Exercise directions:
Write out all records as given; omit images.

Data records:
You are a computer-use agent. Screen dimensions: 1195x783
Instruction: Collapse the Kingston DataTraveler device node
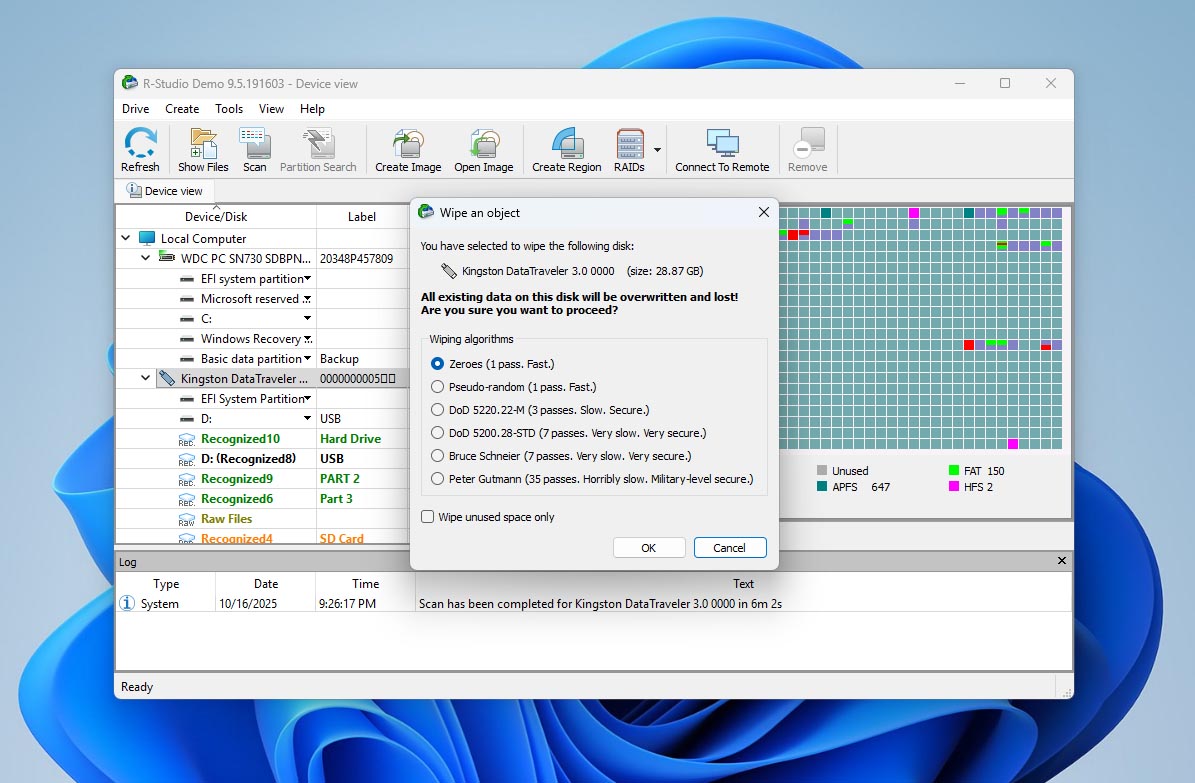145,378
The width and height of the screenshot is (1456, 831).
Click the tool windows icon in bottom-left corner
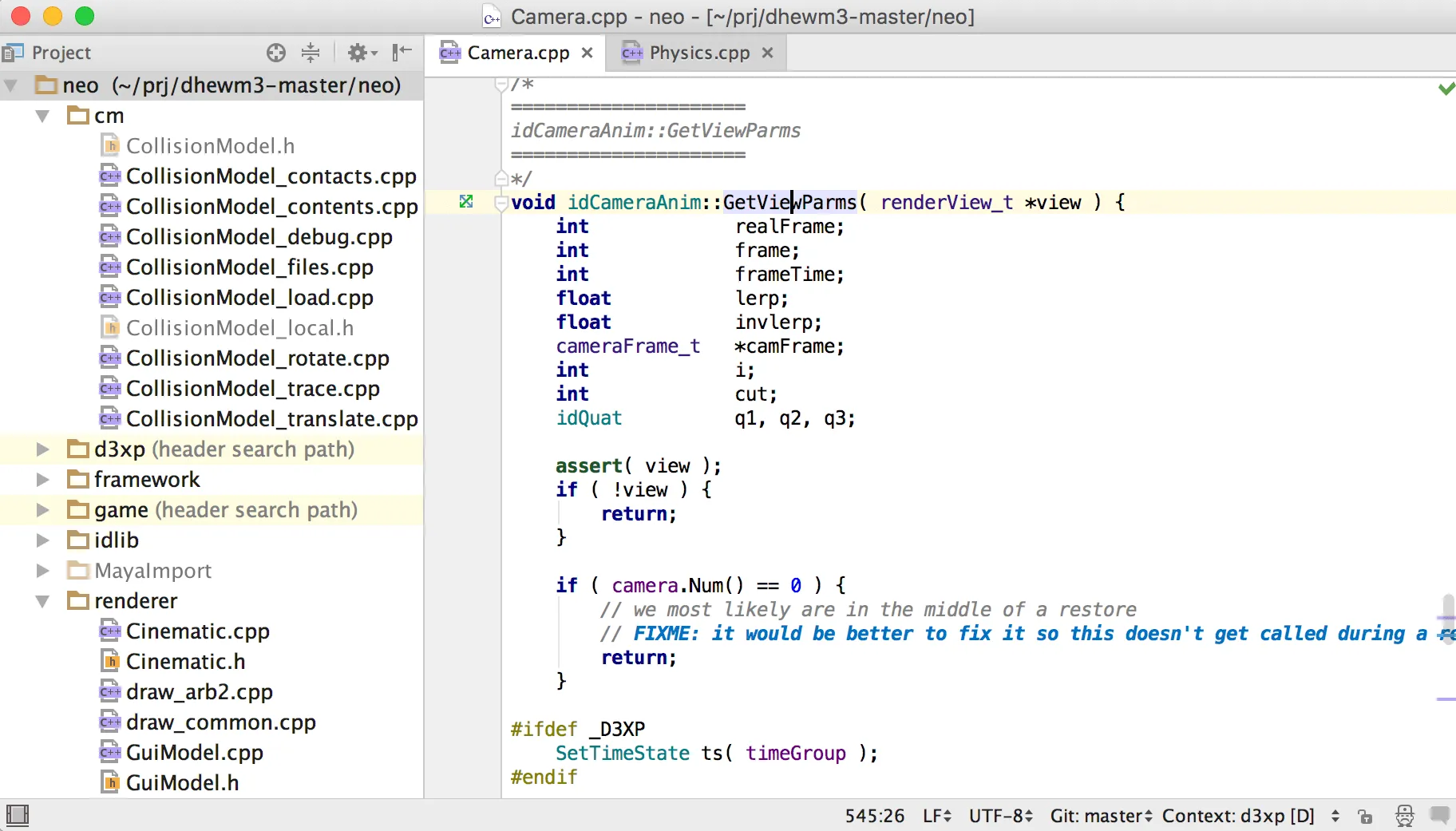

Answer space:
You are a computer-use agent. Screen dimensions: 1195x783
Instruction: Collapse the Kingston DataTraveler device node
145,378
The width and height of the screenshot is (1456, 831).
Click the tool windows icon in bottom-left corner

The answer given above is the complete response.